* MATERIAL SUPPLIED *
■ ■ ■
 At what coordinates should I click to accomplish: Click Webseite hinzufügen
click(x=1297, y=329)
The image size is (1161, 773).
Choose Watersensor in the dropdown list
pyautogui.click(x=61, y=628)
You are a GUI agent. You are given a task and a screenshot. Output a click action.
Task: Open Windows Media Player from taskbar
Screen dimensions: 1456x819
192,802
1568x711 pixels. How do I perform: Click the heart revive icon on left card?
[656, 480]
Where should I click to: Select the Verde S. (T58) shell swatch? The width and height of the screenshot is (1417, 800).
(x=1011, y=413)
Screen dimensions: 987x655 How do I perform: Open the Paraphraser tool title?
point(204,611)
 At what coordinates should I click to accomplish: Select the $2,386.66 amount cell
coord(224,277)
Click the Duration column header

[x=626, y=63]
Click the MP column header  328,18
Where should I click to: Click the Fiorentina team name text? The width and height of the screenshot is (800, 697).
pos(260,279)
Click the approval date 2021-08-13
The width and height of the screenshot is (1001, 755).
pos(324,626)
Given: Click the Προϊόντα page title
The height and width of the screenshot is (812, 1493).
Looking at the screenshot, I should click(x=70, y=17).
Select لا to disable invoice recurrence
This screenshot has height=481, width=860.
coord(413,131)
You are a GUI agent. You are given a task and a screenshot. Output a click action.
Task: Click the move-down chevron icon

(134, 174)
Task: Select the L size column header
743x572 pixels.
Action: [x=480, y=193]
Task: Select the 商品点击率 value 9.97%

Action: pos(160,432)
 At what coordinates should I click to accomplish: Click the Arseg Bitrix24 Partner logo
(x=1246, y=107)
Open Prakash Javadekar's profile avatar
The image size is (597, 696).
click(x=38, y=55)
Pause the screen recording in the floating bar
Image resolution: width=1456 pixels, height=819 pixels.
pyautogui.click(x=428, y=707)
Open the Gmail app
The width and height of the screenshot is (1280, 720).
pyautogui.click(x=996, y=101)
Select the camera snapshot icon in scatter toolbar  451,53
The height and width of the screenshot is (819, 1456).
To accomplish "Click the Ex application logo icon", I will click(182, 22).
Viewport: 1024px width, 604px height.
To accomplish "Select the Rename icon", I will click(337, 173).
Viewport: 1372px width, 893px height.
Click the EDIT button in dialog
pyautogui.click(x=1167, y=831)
■ ■ ■
* WHAT THE EXERCISE ASKS *
Give back all of the data above, every line unchanged and in the same order.

* FULL OUTPUT *
 At what coordinates should I click to accomplish: Click Webseite hinzufügen
click(x=1297, y=329)
The image size is (1161, 773).
Choose Watersensor in the dropdown list
pyautogui.click(x=61, y=628)
You are a GUI agent. You are given a task and a screenshot. Output a click action.
Task: Open Windows Media Player from taskbar
Screen dimensions: 1456x819
192,802
1568x711 pixels. How do I perform: Click the heart revive icon on left card?
[656, 480]
Where should I click to: Select the Verde S. (T58) shell swatch? The width and height of the screenshot is (1417, 800).
(x=1011, y=413)
Screen dimensions: 987x655 How do I perform: Open the Paraphraser tool title?
point(204,611)
 At what coordinates should I click to accomplish: Select the $2,386.66 amount cell
coord(224,277)
Click the Duration column header

[x=626, y=63]
Click the MP column header  328,18
Where should I click to: Click the Fiorentina team name text? The width and height of the screenshot is (800, 697).
pos(260,279)
Click the approval date 2021-08-13
The width and height of the screenshot is (1001, 755).
pos(324,626)
Given: Click the Προϊόντα page title
The height and width of the screenshot is (812, 1493).
Looking at the screenshot, I should click(x=70, y=17).
Select لا to disable invoice recurrence
This screenshot has height=481, width=860.
coord(413,131)
You are a GUI agent. You are given a task and a screenshot. Output a click action.
Task: Click the move-down chevron icon

(134, 174)
Task: Select the L size column header
743x572 pixels.
Action: [x=480, y=193]
Task: Select the 商品点击率 value 9.97%

Action: pos(160,432)
 At what coordinates should I click to accomplish: Click the Arseg Bitrix24 Partner logo
(x=1246, y=107)
Open Prakash Javadekar's profile avatar
The image size is (597, 696).
click(x=38, y=55)
Pause the screen recording in the floating bar
Image resolution: width=1456 pixels, height=819 pixels.
pyautogui.click(x=428, y=707)
Open the Gmail app
The width and height of the screenshot is (1280, 720).
pyautogui.click(x=996, y=101)
Select the camera snapshot icon in scatter toolbar  451,53
The height and width of the screenshot is (819, 1456).
To accomplish "Click the Ex application logo icon", I will click(182, 22).
Viewport: 1024px width, 604px height.
To accomplish "Select the Rename icon", I will click(337, 173).
Viewport: 1372px width, 893px height.
Click the EDIT button in dialog
pyautogui.click(x=1167, y=831)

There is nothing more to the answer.